> _Work item_:
From the records below, take each line where the string "field" shows up and copy it.

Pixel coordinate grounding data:
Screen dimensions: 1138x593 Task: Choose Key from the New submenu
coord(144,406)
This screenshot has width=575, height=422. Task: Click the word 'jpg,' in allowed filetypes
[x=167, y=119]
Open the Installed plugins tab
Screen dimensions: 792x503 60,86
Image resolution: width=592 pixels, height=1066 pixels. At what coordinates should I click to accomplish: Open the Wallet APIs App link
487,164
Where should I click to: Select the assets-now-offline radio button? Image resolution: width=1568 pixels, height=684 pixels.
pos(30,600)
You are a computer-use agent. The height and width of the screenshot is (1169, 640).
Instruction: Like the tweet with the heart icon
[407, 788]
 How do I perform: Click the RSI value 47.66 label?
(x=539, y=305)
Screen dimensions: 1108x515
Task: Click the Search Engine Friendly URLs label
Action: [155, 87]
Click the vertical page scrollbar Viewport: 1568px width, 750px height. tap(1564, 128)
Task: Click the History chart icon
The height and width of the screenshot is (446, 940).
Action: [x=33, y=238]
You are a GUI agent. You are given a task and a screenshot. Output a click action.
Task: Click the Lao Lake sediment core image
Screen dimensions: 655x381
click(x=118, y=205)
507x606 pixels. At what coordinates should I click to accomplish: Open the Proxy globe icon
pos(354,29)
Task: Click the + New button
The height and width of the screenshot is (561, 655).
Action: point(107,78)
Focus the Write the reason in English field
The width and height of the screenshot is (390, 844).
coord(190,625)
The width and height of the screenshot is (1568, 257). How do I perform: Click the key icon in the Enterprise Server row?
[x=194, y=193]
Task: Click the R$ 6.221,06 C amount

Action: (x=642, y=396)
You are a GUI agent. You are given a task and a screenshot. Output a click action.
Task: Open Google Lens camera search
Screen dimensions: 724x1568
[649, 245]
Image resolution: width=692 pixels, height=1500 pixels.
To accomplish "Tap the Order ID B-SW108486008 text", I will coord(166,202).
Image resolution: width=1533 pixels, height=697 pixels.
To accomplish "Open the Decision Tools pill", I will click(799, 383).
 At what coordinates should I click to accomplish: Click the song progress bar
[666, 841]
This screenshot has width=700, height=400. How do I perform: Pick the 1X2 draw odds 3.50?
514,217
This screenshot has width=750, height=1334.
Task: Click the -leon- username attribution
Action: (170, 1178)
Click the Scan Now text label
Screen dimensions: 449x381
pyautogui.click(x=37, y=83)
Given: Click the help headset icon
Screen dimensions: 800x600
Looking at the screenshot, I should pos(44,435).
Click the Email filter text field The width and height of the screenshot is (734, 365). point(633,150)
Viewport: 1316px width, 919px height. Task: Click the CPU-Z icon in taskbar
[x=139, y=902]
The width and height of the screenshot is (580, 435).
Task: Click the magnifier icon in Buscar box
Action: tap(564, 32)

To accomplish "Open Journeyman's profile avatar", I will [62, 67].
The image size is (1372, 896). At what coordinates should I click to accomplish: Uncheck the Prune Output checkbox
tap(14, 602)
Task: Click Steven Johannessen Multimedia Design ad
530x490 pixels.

> _Response to the exercise_:
Focus the Write the reason in English field
Click the Email filter text field The width and height of the screenshot is (734, 365). point(633,150)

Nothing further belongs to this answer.